Estando em causa, no instituto da assistência em processo penal, essencialmente, interesses de ordem pública (característica esta que não se perde, mesmo quando o legislador torne o procedimento criminal dependente de queixa ou de acusação do assistente), dado a acção penal não visar satisfazer qualquer vindicta mas, essencialmente, interesses de prevenção geral e especial, compreende-se, deste modo, que o legislador sujeite a representação forense do assistente a regras diferentes consoante a questão que está em causa contende com interesses de terceiros ou não, ou, então, quando a questão já não é uma questão de assistência em processo penal mas, por natureza, uma relação jurídico-privada, como é o caso do direito do lesado a ser ressarcido do dano provocado com o crime.
(...) Não estando primacialmente em causa, na relação que é objecto do processo penal, a tutela de qualquer interesse estritamente privado do ofendido, na sua outra face como advogado, não se vê como é que, ao ser-lhe vedada a possibilidade de se representar a si próprio, como assistente no processo penal, lhe estejam a ser restringidos quaisquer direitos reconhecidos a título de pessoa, como o direito ao desenvolvimento da sua personalidade, em quaisquer das dimensões que esse direito comporta, entre as quais avultam o direito geral de personalidade e a liberdade geral de acção (cf. Jorge Miranda-Rui Medeiros, Constituição Portuguesa Anotada, tomo I, 2005, p. 286) ou, maxime, o direito de autonomia privada, de que o recorrente fala, e que se exprime, essencialmente, na possibilidade de dispor e regular as suas relações de direito privado, dentro dos limites da lei (cf., também, art. 61.º, n.º 1, da CRP).

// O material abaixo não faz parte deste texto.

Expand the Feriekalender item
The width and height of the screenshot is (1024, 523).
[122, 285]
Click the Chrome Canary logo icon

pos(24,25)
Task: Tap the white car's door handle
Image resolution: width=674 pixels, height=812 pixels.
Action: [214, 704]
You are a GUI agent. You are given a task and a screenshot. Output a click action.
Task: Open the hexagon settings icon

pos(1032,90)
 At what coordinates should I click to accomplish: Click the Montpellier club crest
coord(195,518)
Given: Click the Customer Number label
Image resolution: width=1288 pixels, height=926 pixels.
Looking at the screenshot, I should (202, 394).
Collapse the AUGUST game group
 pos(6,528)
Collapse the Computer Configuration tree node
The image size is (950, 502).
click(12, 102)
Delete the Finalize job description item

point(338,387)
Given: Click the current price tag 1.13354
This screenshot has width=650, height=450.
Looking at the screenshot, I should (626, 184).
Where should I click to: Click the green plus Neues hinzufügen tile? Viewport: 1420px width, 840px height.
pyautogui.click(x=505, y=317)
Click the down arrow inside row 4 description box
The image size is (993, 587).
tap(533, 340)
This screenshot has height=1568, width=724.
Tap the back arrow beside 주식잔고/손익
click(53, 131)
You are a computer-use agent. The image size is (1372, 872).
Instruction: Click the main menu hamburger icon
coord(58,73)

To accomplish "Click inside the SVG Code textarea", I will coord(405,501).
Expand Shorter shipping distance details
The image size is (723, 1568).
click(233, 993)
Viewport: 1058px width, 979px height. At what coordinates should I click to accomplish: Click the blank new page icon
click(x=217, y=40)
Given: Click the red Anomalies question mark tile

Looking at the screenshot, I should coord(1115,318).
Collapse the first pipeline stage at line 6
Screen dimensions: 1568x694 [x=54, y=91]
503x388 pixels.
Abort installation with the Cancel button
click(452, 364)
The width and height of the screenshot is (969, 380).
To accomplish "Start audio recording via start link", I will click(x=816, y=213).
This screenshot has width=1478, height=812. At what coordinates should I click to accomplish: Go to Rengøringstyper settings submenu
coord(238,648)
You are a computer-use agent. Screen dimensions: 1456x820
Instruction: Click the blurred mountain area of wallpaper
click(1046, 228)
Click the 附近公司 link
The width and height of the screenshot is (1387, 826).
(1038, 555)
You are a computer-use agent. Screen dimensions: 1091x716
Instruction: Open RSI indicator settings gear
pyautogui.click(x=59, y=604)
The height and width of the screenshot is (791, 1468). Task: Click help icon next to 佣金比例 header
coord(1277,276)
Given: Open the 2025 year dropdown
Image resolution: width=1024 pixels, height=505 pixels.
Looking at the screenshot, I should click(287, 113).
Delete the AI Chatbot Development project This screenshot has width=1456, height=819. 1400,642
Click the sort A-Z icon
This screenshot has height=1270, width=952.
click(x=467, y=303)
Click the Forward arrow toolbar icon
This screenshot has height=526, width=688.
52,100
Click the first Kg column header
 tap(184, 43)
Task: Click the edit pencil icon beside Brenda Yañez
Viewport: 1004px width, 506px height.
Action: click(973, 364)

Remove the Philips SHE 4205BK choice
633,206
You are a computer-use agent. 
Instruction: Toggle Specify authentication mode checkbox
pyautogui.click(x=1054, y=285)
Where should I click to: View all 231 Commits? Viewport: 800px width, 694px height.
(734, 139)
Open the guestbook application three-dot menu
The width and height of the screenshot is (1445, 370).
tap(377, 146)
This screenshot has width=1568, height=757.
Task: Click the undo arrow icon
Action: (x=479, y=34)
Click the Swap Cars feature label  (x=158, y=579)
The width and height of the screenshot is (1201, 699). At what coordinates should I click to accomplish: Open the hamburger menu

(...) não se descortina que tal princípio imponha que, detendo o titular dos interesses ou bens jurídicos que a norma penal quis especialmente proteger a qualidade de advogado, tenha, obrigatoriamente, o legislador ordinário de optar pela solução de aquele se poder representar a si próprio como advogado no processo penal em que se queira constituir como assistente. Ao contrário, e como já se disse, ao dispor no art. 208.º que “a lei […] regula o patrocínio forense como elemento essencial à administração da justiça”, a CRP deixa aberta ao legislador ordinário a possibilidade de não admitir o patrocínio forense em causa própria, pelo menos naqueles casos em que, pela ausência de uma discussão desapaixonada e serena das questões a decidir, a administração da justiça poderá sair prejudicada (...)”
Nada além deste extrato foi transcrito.